Passenger caps limiting arrivals into Australia have been in place since July last year and do not appear to be going anywhere soon. Travel agents report that it is a nerve-racking experience booking flights to Australia, knowing the passengers could be offloaded, particularly when bookings are made in economy class.
Flight options for travel between South Africa and Australia are vastly reduced from last year. Qantas, Cathay Pacific, Etihad Airways and Air Mauritius have not resumed flights to South Africa since our borders reopened. Emirates has recently suspended flights to South Africa, and travel restrictions mean that Singapore Airlines currently is unable to transport passengers from South Africa, other than Singaporeans.
This leaves South African agents with only one option to reach Australia, Qatar Airways. And while the agent community praises Qatar for its commitment to continue operating its South African routes, there is much confusion as to whether agents can reliably book economy-class seats for passengers on these routes.
Travel News has previously reported accounts from agents where economy-class passengers have been bumped off repatriation flights, but family members booked in business class on the same flight have managed to depart. There are many more nightmare stories circulating on Facebook's Open Jaw by Travelinfo group. As a result, agents are recommending that passengers book business-class seats to Australia to give their passengers a stronger chance of being boarded.
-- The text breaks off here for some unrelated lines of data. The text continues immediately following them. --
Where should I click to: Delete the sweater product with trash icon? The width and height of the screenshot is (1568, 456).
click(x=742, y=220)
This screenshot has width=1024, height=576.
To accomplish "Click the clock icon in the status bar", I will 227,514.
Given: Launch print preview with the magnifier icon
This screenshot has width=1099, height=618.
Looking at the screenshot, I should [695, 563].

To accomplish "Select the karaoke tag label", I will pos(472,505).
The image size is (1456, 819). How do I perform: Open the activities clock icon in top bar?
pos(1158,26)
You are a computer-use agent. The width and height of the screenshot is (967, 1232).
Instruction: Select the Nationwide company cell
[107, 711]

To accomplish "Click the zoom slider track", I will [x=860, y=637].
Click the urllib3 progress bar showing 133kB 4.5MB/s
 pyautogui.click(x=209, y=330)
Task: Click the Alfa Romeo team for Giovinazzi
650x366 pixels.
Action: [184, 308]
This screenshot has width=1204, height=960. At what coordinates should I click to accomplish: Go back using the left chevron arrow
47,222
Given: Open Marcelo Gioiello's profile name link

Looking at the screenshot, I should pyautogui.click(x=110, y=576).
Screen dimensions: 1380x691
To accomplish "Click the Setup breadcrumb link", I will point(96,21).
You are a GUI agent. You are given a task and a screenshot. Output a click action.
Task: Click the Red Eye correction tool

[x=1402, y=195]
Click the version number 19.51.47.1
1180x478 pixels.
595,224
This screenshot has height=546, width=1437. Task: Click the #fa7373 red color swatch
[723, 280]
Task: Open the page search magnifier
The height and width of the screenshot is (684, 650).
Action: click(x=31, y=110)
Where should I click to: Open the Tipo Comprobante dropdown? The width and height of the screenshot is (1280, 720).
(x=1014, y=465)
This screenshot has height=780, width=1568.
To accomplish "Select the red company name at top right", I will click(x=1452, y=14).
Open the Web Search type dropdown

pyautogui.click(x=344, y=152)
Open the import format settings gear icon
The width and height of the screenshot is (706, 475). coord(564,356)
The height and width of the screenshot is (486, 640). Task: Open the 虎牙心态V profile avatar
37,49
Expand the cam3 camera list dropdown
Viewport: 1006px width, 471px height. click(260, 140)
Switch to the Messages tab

Md of Checkout Travel, Holly Pereira, asked several airlines for more clarity about the international travel cap situation and the processes that airlines were following for offloading passengers due to the Australian cap. Holly shared the following extract of an emailed response from the QR sales representative:
“With Australia, currently the cap is so low and availability is an issue, however, so far in advance it is really hard to say. It could potentially go either way, where the cap is bigger or reduced. However, I have currently been advising agents to secure and lessen the risk of not making the cap, to book either J or Y class. Remember, we have no control of who is bumped off and who not. The pax manifest is sent to border control,” said the Qatar sales rep in an email to Holly.
However, directly contradicting this, smartraveller.gov.au, an Australian government travel advisory website, clearly says it is up to airlines to manage the sale of tickets in line with caps and not the Australian government.
“There are caps on the numbers of passengers coming into Australian airports from overseas... Airlines manage the sale of tickets in line with the caps, not the government. This could affect your flight into Australia,” says the website, advising clients to be prepared for delays and disruptions should they choose to travel to Australia.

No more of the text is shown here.